Viele junge Menschen interessieren sich für die Selbstständigkeit
Rund 40 Prozent der Jugendlichen und jungen Erwachsenen in Deutschland können sich grundsätzlich vorstellen, ein eigenes Unternehmen zu gründen. Das geht aus einer Umfrage der Bertelsmann Stiftung hervor. Tatsächlich umgesetzt haben diesen Schritt jedoch nur 3 Prozent der im April 2026 repräsentativ befragten 14- bis 25-Jährigen. Knapp 10 Prozent planen fest, sich spätestens bis zum 30. Lebensjahr selbstständig zu machen. Für 29 Prozent kommt eine Gründung dagegen nicht infrage.

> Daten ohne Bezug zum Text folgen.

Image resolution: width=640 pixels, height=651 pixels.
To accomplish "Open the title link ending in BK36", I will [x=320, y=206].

Die Stiftung sieht deshalb Handlungsbedarf beim Abbau von Hürden. Als häufigsten Grund gegen eine Gründung nannten 61 Prozent der Befragten den Wunsch nach einem sicheren Arbeitsplatz im Angestelltenverhältnis. 48 Prozent gaben an, ihnen fehle das nötige Wissen. Für 39 Prozent ist der erwartete Stress einer selbstständigen Tätigkeit ein Abschreckungsfaktor. Etwas mehr als jeder Zehnte sieht im fehlenden passenden Geschäftspartner ein Problem. Jeweils 9 Prozent nannten mangelndes Vertrauen in die eigenen Fähigkeiten oder fehlendes Startkapital.

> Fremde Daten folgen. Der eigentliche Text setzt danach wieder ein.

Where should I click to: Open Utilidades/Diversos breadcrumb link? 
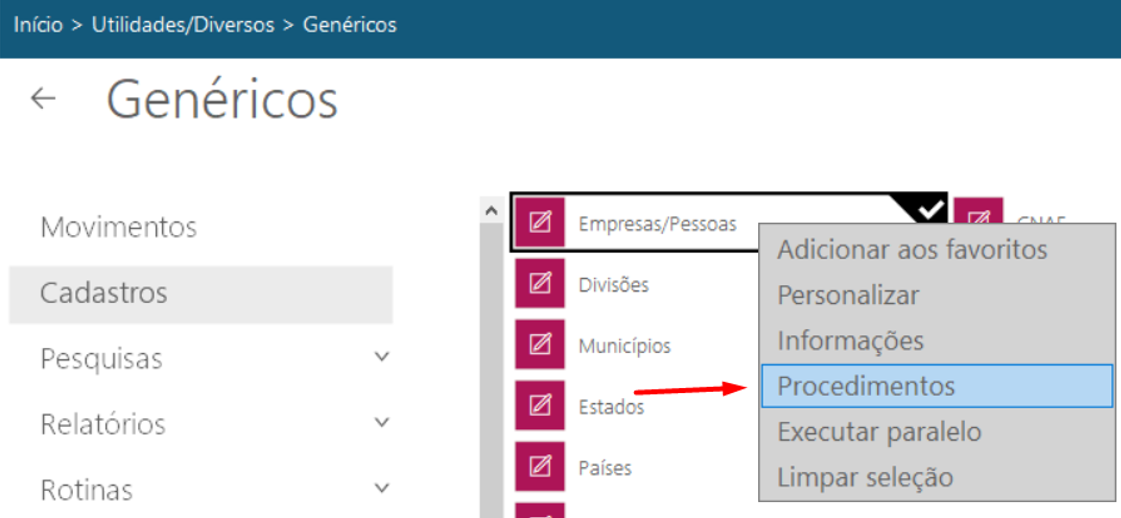(183, 25)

Etwas positiver fällt der Blick auf Daten des Global Entrepreneurship Monitor 2025/2026 aus, auf den sich die Autoren ebenfalls beziehen. Demnach ist der Anteil junger Gründerinnen und Gründer im Alter von 18 bis 24 Jahren in den vergangenen Jahren deutlich gestiegen. Während 2024 noch 13 Prozent dieser Altersgruppe unternehmerisch aktiv waren, lag der Wert 2025 bereits bei mehr als 23 Prozent. Der Monitor wird vom RKW Kompetenzzentrum in Eschborn herausgegeben und vom Bundeswirtschaftsministerium unterstützt.
Ivo Andrade, Experte der Bertelsmann Stiftung für Jugend und Wirtschaft, bewertet das Interesse junger Menschen an Unternehmensgründungen positiv. Neue Firmen brächten oft innovative Ideen hervor, schafften Arbeitsplätze und stärkten die Wettbewerbsfähigkeit. Gerade in der derzeit schwierigen wirtschaftlichen Lage seien solche Impulse besonders wichtig.